PROMPT.
The required output is the line that contains "DeveloPress (945, 987)" through the last line of the data, retyped verbatim and with nothing added.

***** DATA SHOWN

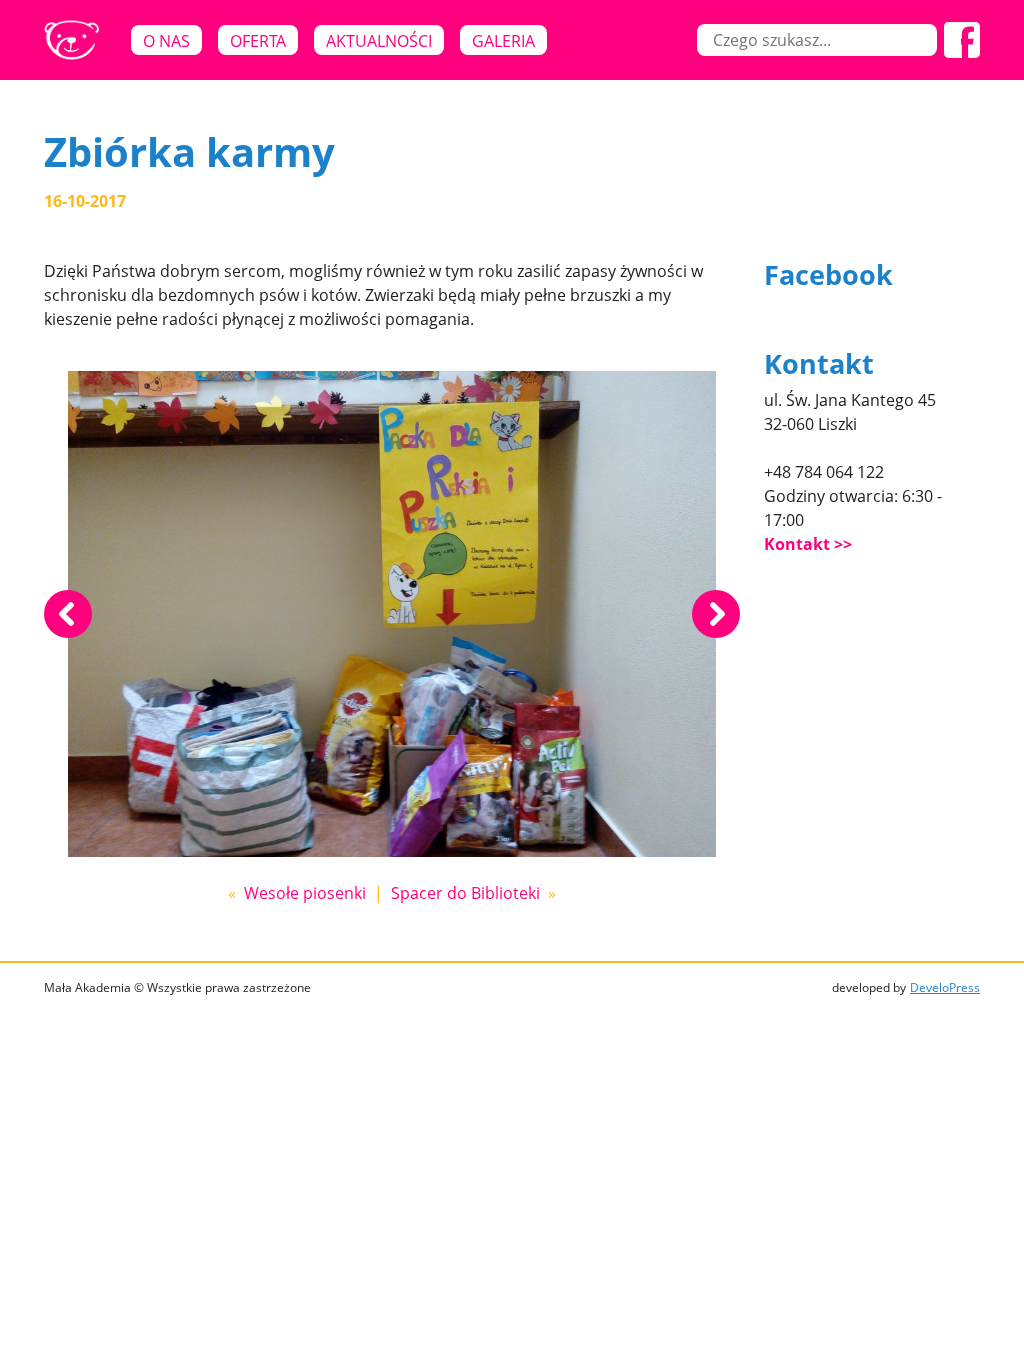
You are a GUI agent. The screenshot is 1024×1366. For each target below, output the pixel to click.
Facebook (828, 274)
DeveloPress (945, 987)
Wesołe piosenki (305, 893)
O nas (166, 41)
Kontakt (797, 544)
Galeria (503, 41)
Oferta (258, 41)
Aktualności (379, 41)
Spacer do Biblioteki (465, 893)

**********

WORKED SOLUTION.
DeveloPress (945, 987)
Wesołe piosenki (305, 893)
O nas (166, 41)
Kontakt (797, 544)
Galeria (503, 41)
Oferta (258, 41)
Aktualności (379, 41)
Spacer do Biblioteki (465, 893)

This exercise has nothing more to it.